Is Kashmir's most used militant ingress route and the border district perched beside the Line of Control with the most pronounced pro-separatist sentiments witnessing a change?
Kupwara, facing Pakistan occupied Kashmir's (PoK) capital Muzzaffarabad, has been the scene of most number of encounters between security forces and militants, numbering 900 to 1,000, during the last decade with fatalities running into thousands.
Its two thick forests -- Rajawar and Kalroos -- are areas known to harbour the maximum number of Pakistani mercenaries and where, according to a top army Commander, even if you launch a full division of troops, they will get lost.
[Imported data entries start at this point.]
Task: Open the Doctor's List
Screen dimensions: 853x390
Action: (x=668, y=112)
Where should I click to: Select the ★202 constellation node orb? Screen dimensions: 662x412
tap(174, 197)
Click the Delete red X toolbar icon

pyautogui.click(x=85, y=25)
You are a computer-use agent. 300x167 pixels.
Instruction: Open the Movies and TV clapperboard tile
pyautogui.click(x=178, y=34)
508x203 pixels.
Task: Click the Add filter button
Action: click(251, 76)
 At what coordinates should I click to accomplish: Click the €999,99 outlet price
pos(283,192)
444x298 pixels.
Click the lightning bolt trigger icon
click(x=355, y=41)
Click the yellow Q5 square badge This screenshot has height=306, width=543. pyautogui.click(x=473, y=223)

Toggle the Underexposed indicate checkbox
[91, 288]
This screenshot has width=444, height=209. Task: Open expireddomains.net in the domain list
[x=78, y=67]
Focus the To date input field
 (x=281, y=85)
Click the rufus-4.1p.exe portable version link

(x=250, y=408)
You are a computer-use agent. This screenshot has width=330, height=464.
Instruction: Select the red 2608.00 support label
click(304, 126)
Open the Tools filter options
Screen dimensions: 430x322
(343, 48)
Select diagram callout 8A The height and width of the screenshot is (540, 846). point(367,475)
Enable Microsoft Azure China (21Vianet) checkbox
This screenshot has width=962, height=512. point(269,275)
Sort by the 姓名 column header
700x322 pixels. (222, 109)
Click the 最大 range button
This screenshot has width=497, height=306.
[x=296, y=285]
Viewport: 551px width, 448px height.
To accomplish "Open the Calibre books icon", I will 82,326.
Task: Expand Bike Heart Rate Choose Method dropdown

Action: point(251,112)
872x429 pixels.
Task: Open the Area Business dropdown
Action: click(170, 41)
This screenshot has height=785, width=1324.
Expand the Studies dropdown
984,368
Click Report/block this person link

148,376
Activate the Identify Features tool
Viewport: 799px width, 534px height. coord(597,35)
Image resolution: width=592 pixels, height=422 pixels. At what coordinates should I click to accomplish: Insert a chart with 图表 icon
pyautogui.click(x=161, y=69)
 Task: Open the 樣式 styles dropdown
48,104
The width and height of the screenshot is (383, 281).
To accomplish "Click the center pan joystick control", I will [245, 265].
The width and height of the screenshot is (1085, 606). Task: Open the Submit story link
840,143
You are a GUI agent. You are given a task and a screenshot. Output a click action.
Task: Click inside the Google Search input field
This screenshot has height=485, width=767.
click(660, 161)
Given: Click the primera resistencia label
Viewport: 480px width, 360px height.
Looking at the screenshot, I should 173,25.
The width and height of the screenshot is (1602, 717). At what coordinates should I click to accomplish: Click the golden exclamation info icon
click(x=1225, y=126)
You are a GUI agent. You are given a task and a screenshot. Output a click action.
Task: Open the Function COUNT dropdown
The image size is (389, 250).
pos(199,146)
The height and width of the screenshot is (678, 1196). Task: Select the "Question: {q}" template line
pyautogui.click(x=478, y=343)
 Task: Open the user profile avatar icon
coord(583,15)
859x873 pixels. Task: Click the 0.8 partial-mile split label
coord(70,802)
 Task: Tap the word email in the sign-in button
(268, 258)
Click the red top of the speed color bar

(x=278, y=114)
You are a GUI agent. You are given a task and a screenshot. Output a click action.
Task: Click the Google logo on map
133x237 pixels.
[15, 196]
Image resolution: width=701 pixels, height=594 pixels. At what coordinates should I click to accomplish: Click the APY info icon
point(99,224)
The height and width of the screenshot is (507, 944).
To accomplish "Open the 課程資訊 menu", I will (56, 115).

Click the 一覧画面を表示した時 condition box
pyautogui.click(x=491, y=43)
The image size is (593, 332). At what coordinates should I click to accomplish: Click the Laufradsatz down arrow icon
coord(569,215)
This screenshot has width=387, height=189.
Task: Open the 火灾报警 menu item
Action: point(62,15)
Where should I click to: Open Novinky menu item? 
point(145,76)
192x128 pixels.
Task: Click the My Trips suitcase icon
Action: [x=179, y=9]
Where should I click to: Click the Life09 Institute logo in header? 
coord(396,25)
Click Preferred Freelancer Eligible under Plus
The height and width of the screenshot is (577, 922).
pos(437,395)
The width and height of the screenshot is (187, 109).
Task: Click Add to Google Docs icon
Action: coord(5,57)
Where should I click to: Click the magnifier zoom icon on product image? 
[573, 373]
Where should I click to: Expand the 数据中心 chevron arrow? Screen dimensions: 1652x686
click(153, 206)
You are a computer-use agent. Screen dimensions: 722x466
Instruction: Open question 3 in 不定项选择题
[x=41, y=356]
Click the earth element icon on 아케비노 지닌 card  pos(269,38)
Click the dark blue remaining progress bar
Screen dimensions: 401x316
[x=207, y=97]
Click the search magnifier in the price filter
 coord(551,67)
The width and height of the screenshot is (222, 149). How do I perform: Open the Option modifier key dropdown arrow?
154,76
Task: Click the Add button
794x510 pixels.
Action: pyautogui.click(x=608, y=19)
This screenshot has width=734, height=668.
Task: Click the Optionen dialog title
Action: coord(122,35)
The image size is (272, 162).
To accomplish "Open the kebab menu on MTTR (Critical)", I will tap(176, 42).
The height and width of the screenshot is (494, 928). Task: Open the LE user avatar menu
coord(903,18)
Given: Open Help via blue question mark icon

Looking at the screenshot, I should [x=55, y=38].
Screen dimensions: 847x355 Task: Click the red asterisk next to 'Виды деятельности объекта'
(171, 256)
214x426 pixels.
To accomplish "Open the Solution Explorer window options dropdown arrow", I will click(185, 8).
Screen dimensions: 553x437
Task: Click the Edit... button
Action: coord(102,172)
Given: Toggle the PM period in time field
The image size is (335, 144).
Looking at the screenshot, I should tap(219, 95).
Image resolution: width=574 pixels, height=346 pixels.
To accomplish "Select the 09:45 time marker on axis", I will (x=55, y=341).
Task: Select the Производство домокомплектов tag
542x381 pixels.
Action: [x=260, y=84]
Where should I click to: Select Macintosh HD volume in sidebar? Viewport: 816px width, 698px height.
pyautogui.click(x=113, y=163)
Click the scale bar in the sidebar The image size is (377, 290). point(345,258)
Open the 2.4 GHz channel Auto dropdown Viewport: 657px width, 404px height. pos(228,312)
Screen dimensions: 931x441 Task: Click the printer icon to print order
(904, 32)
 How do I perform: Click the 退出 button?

But now, new winds of change seem to be blowing in the area and a pointer is the unprecedented response evoked by an army recruitment drive currently on in some areas of the district.
In the first of the series of recruitment drives launched in Kupwara and neighbouring areas in 20 years, the response has been overwhelming, an army official said.
"For single vacancy in the force, we are getting 150 aspirants," he said.
The recruitment camps were held in Chhamkote, Chowkibal and Tregham areas and according to official figures, 1,643 people responded and 183 were screened for final selection.
It may be recalled that during the height of militancy from 1990 to 2005, security forces were unable to hold or even think of any recruitment camps.
The army only ventured to hold its first recruitment drive in 2005, when 1,126 people responded with 127 qualifying after the screening.
Most of those recruited joined regular army units of the Jammu and Kashmir Light Infantry and Jammu and Kashmir Rifles.
And some of them from this den of militancy have even won a number of gallantry awards in the recent investitures, that too for daredevil exploits against militants.
Kupwara is not the only area, army officials said, they were receiving equally strong response from other areas in the valley like Baramulla, Anantnag and Srinagar.
Since 2003, army has held regular recruitment drives at Nugam and Anantnag in south Kashmir, Srinagar, Baramulla, Kupwara, Chowkibal and Tangdar in north Kashmir.
"There is an unprecedented response," a top army official said.
Giving figures, he said while in 2005, over 2,300 youth had applied, the numbers rose to 2,900 in 2006-07.
"In 2008, in only one camp in Kupwara, so far, 1,100 youth had applied," the official said, adding, "Increased numbers, specially during the last two years are indicative of reduced level of violence and aspirations of the youth to join the army, whose perception has changed among the people."